--- SOURCE PASSAGE ---
You can tell me that the ICO has consistently issued monetary penalties on Denham’s watch but so did Graham, though the double whammy of £400,000 CMPs on both TalkTalk and Carphone Warehouse weigh against my argument to some extent. But beyond those, Denham has done nothing revolutionary or interesting in enforcement. There has been no action on accuracy or retention, and little on the vital first principle beyond the charity cases that were obviously started under Graham.

Outwardly, Denham seems poised and plausible. Fate has dealt her the biggest data protection story in a decade and some overly sympathetic press coverage, so maybe she’s right to milk it and build up her part. There’s no question that she has a higher public profile than any of the Commissioners who have gone before her, and I know a lot of people in the DP world who think that this is automatically a good thing. I’m not convinced. I think ‘data crimes are real crimes’ could become as unhelpful a distraction as the pervasive ‘GDPR = consent’ myth, and nothing about the past two years convinces me that Denham really has what it takes to round up the internet’s outlaws. As always, I will delighted to be proved wrong; some eyecatching monster scalps is what I have spent years of blogging asking for, and it will make my job easier for the next few years. But unless she really pulls out the big guns, the Commissioner’s legacy may be less Gunfight at the IT Corral, and more Denham’s Last Stand.

 

Checks and balances

A while ago, I was asked by a prospective client to provide a criminal records check before getting a big piece of work. Given that I wouldn’t be handling any personal data or getting access to children or other vulnerable people, it seemed like overkill. The awkward part of me wanted to suggest that the requirement was close to being an enforced subject access request, which would be a criminal breach of Data Protection law. Enforced subject access requests occur where a person is obliged to provide a data controller with the result of a subject access request for criminal records in return for employment or a service.

Then I looked at the number of days’ work they were offering and the pragmatic part of me kicked in. I don’t have a criminal record, so I applied for and sent them a disclosure certificate saying so. It occurred to me that if I tried to make an issue of principle out of it, it might look like I had something to hide. I imagine it’s a terrible situation to be in if you have got a record and are trying to move on, but to be selfish, I don’t and it seemed odd to create the impression that I might have. And I wanted the work.

Last week, a prosecution by the Information Commissioner against the insurance company Hiscox for the enforced subject access offence collapsed. A customer, Irfan Hussain, was attempting to claim on a £30,000 watch he had lost, and Hiscox wanted to see his criminal record before paying out. He refused, and complained to the ICO. The case collapsed when the unlucky horologist was too unwell to give evidence.

I can’t help thinking that this was an odd choice for a prosecution. Even if Hiscox tried to force their customer to provide his information, was this unreasonable? He had already stated that he had no criminal record (according to the FT), so all Hiscox were apparently asking him to do was prove that what he had said was true in the light of his claim. The means by which they proposed to do it might technically have been an enforced subject access request, but there’s surely a difference between something technically being an offence and it being worth mounting a prosecution on it. The provisions contain a public interest defence, and Hiscox’s public comments after the trial suggest that this was their strategy. I suspect it might have worked. Especially as this seems to be the ICO’s first attempt at an enforced subject access case, was this really the best place to start?

--- EXTRACTED ENTRIES ---
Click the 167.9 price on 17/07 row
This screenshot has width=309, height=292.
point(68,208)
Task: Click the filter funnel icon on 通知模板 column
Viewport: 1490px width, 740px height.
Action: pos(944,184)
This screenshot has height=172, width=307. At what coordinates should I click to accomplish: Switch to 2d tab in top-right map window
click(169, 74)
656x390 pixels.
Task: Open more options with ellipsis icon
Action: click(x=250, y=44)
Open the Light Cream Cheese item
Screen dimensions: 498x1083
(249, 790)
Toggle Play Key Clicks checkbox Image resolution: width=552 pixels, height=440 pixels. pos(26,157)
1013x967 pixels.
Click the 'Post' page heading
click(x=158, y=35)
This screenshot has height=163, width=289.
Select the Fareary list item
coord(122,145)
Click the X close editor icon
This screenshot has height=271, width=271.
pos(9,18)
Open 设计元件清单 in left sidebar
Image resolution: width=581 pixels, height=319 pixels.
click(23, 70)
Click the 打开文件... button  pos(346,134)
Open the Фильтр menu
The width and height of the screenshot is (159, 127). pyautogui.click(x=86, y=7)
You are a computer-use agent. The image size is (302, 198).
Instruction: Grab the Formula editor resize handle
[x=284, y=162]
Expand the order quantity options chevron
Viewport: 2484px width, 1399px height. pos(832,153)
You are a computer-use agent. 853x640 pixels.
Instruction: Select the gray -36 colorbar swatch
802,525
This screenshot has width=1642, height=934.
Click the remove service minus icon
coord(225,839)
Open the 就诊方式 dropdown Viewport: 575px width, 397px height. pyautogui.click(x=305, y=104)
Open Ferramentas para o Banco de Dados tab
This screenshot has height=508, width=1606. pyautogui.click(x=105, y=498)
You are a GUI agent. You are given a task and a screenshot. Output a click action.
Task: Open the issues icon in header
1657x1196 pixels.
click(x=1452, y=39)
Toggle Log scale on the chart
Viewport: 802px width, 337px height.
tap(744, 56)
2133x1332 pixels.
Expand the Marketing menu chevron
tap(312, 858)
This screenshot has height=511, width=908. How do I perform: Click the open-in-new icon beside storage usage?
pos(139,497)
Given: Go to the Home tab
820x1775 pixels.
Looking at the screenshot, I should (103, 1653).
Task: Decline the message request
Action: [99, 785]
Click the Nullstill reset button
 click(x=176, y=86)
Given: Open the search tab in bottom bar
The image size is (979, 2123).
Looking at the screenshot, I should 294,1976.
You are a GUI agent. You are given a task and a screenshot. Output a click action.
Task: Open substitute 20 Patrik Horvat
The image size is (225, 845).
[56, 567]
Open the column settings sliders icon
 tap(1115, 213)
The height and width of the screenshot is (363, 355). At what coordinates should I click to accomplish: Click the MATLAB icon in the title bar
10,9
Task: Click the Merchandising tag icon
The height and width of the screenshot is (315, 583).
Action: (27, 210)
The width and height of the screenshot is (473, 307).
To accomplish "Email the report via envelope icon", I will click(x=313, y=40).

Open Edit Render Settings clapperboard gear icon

--- LIST OF TASKS ---
**1.** Set down the passage on the Information Commissioner word for word, from "You can tell" to "started under Graham.".
**2.** In the rows, swap "funnel" for "sort" in the lines from the line with "Task: Click the filter" to the line with "Action: pos(944,184)", and return only those lines with nothing else altered.

--- RESULTS OF THE EXERCISE ---
**1.**
You can tell me that the ICO has consistently issued monetary penalties on Denham’s watch but so did Graham, though the double whammy of £400,000 CMPs on both TalkTalk and Carphone Warehouse weigh against my argument to some extent. But beyond those, Denham has done nothing revolutionary or interesting in enforcement. There has been no action on accuracy or retention, and little on the vital first principle beyond the charity cases that were obviously started under Graham.

**2.**
Task: Click the filter sort icon on 通知模板 column
Viewport: 1490px width, 740px height.
Action: pos(944,184)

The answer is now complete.